- **REQUIREMENTS**
Rewrite the material below with "computer-use agent" changed to "desktop agent" everywhere, leaving everything else unchanged.

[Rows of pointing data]
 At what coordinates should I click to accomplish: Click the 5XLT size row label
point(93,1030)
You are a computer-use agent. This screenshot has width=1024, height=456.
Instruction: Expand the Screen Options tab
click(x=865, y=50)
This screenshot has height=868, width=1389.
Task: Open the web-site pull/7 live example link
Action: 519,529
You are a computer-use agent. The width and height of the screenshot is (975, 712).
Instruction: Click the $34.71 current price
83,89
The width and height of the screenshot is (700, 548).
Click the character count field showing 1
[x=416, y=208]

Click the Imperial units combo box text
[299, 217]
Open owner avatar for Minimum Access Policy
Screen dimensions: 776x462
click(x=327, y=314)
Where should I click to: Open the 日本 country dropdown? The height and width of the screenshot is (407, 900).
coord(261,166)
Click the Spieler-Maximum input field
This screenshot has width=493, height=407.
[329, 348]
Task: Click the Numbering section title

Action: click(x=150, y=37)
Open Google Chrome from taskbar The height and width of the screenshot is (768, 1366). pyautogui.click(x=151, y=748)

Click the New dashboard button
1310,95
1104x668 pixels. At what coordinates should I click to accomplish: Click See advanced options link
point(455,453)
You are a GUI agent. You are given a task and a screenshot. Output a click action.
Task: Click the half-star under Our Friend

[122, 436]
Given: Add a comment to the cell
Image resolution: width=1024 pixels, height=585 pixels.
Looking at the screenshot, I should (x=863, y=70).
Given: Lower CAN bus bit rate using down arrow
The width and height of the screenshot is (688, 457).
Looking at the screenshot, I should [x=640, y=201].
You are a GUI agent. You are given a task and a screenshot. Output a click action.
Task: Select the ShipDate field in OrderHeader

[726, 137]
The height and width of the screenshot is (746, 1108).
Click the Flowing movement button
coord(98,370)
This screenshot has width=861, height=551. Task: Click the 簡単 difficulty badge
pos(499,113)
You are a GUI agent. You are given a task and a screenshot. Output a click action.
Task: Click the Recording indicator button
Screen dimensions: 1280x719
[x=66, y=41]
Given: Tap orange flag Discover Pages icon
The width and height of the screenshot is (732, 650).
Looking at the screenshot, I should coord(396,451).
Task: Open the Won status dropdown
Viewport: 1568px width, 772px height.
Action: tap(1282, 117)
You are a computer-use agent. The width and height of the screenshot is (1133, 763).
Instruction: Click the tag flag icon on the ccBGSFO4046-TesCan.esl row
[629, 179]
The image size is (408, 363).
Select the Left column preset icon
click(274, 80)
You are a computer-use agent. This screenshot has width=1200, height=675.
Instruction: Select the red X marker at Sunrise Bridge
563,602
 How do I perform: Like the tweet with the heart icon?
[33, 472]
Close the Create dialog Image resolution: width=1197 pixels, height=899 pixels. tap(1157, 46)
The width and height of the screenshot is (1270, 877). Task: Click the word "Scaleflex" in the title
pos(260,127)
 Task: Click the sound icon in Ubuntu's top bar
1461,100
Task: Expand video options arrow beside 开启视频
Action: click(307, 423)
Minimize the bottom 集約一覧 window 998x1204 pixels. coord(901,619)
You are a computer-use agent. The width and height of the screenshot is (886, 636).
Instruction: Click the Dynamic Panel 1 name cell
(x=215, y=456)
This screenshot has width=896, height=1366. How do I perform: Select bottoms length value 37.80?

- **RESPONSE BELOW**
 At what coordinates should I click to accomplish: Click the 5XLT size row label
point(93,1030)
You are a desktop agent. This screenshot has width=1024, height=456.
Instruction: Expand the Screen Options tab
click(x=865, y=50)
This screenshot has height=868, width=1389.
Task: Open the web-site pull/7 live example link
Action: 519,529
You are a desktop agent. The width and height of the screenshot is (975, 712).
Instruction: Click the $34.71 current price
83,89
The width and height of the screenshot is (700, 548).
Click the character count field showing 1
[x=416, y=208]

Click the Imperial units combo box text
[299, 217]
Open owner avatar for Minimum Access Policy
Screen dimensions: 776x462
click(x=327, y=314)
Where should I click to: Open the 日本 country dropdown? The height and width of the screenshot is (407, 900).
coord(261,166)
Click the Spieler-Maximum input field
This screenshot has width=493, height=407.
[329, 348]
Task: Click the Numbering section title

Action: click(x=150, y=37)
Open Google Chrome from taskbar The height and width of the screenshot is (768, 1366). pyautogui.click(x=151, y=748)

Click the New dashboard button
1310,95
1104x668 pixels. At what coordinates should I click to accomplish: Click See advanced options link
point(455,453)
You are a GUI agent. You are given a task and a screenshot. Output a click action.
Task: Click the half-star under Our Friend

[122, 436]
Given: Add a comment to the cell
Image resolution: width=1024 pixels, height=585 pixels.
Looking at the screenshot, I should (x=863, y=70).
Given: Lower CAN bus bit rate using down arrow
The width and height of the screenshot is (688, 457).
Looking at the screenshot, I should [x=640, y=201].
You are a GUI agent. You are given a task and a screenshot. Output a click action.
Task: Select the ShipDate field in OrderHeader

[726, 137]
The height and width of the screenshot is (746, 1108).
Click the Flowing movement button
coord(98,370)
This screenshot has width=861, height=551. Task: Click the 簡単 difficulty badge
pos(499,113)
You are a GUI agent. You are given a task and a screenshot. Output a click action.
Task: Click the Recording indicator button
Screen dimensions: 1280x719
[x=66, y=41]
Given: Tap orange flag Discover Pages icon
The width and height of the screenshot is (732, 650).
Looking at the screenshot, I should coord(396,451).
Task: Open the Won status dropdown
Viewport: 1568px width, 772px height.
Action: tap(1282, 117)
You are a desktop agent. The width and height of the screenshot is (1133, 763).
Instruction: Click the tag flag icon on the ccBGSFO4046-TesCan.esl row
[629, 179]
The image size is (408, 363).
Select the Left column preset icon
click(274, 80)
You are a desktop agent. This screenshot has width=1200, height=675.
Instruction: Select the red X marker at Sunrise Bridge
563,602
 How do I perform: Like the tweet with the heart icon?
[33, 472]
Close the Create dialog Image resolution: width=1197 pixels, height=899 pixels. tap(1157, 46)
The width and height of the screenshot is (1270, 877). Task: Click the word "Scaleflex" in the title
pos(260,127)
 Task: Click the sound icon in Ubuntu's top bar
1461,100
Task: Expand video options arrow beside 开启视频
Action: click(307, 423)
Minimize the bottom 集約一覧 window 998x1204 pixels. coord(901,619)
You are a desktop agent. The width and height of the screenshot is (886, 636).
Instruction: Click the Dynamic Panel 1 name cell
(x=215, y=456)
This screenshot has width=896, height=1366. How do I perform: Select bottoms length value 37.80?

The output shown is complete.